No início de 2020, no meio de um importante processo de reforma do Serviço Nacional de Saúde (SNS) e da aprovação de uma nova Lei de Bases da Saúde – orientadas para a restituição ao SNS, depois dos efeitos da crise de 2008 e das políticas de austeridade impostas pela Troika, do seu papel central na garantia do direito à saúde e ao acesso a cuidados de saúde contra a sua privatização –, eclode a pandemia de COVID-19. Esta mostrou a importância crucial do Estado social, das políticas sociais e, em particular, dos sistemas públicos universais de saúde. Mas revelou igualmente limitações e vulnerabilidades, que, tornando-se mais visíveis em tempos de crise, se manifestam de maneira particularmente aguda quando o cenário do colapso se torna uma possibilidade, com consequências desigualmente distribuídas.
Uma emergência de saúde pública como aquela que se vive em 2020 cria uma pressão sobre o sistema que pode levar ao seu colapso, se não existir capacidade de contenção da situação –através de medidas baseadas em vigilância, rastreamento de casos, testagem, medidas de higiene e proteção pessoal e isolamento. E quando considerado necessário, recorrendo à quarentena e ao lockdown de territórios e das populações que neles vivem, com as consequências sociais, económicas e políticas daí resultantes.
Da pandemia de COVID-19 e do seu enfrentamento é possível tirar várias lições, a começar pela compreensão das relações mutuamente constitutivas dos problemas de saúde pública, ecologia, economia política, relações sociais, Estado e participação política.

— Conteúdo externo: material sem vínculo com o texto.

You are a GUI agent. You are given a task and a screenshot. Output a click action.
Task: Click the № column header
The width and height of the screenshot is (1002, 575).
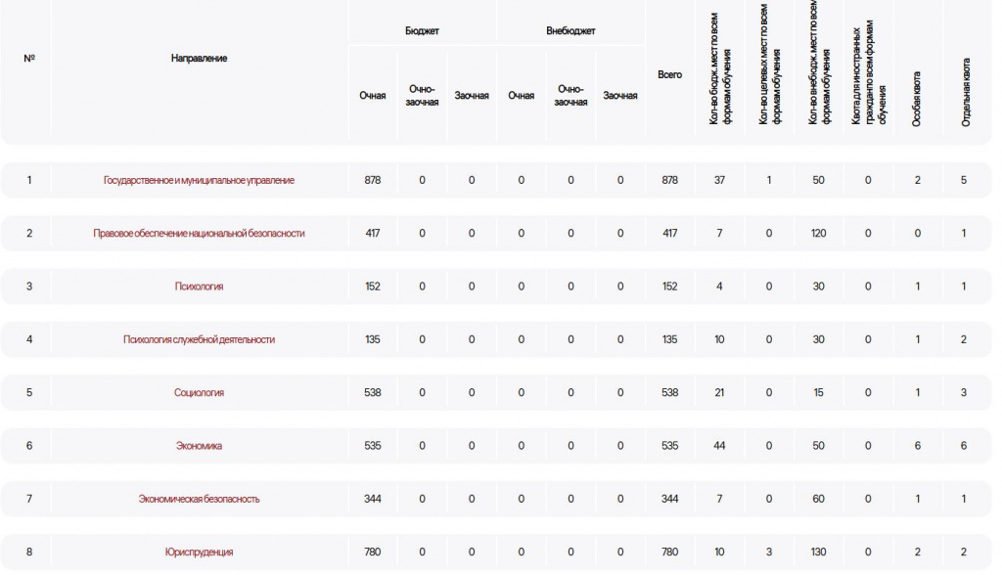[29, 59]
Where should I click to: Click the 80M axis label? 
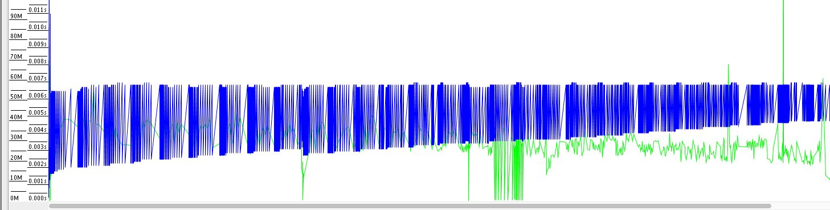tap(16, 37)
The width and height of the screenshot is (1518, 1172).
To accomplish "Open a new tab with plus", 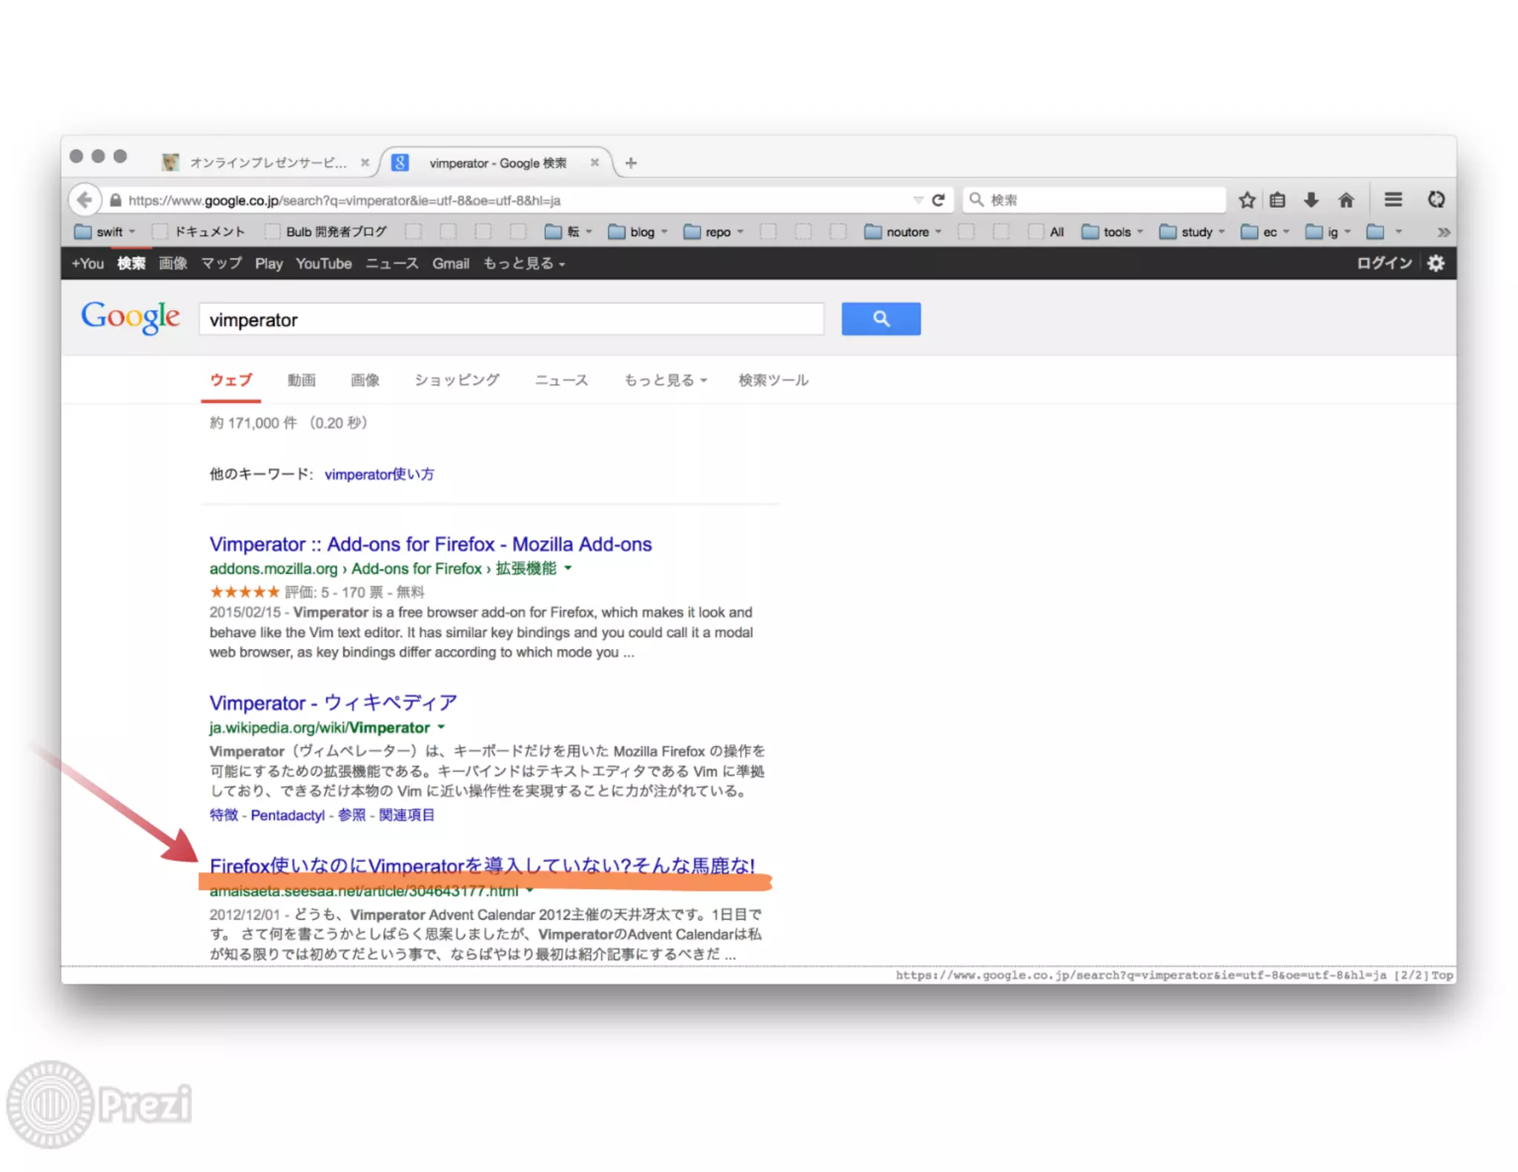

É sobre essa compreensão que poderá assentar o apoio às políticas públicas para reforçar a ação do SNS e da saúde pública em situações de emergência:
- Afirmação da saúde como dimensão transversal a todas as políticas públicas;
- Reforço do financiamento do SNS e das instituições e serviços de saúde pública e da investigação orientada para as vulnerabilidades e políticas públicas dirigidas a estas;
- Preparação de unidades de saúde para emergências sanitárias de grande dimensão e impacto, atentas ao contexto territorial e social das suas intervenções;
- Proteção dos profissionais e trabalhadores em saúde, através da criação de stocks de equipamentos e da sua correta distribuição;
- Desenvolvimento de uma maior articulação entre o SNS e as suas unidades e a área de saúde pública, para assegurar resposta atempada e eficaz a emergências sanitárias;
- Maior envolvimento das instituições de saúde com a sociedade e com as organizações e movimentos ligados à saúde ou envolvidos com populações vulnerabilizadas, em articulação com a proteção civil e o SNS, e maior capacidade de intervenção em situações de vulnerabilidade;
- Oferta de formações, através de atividades de extensão – baseadas na colaboração entre instituições de ensino superior, de investigação e de saúde e a proteção civil, para intervenção em ações e emergências de saúde pública;
- Educação em saúde dirigida à capacitação para resposta a situações de emergência e à promoção da saúde, em escolas e em ambientes não-escolares.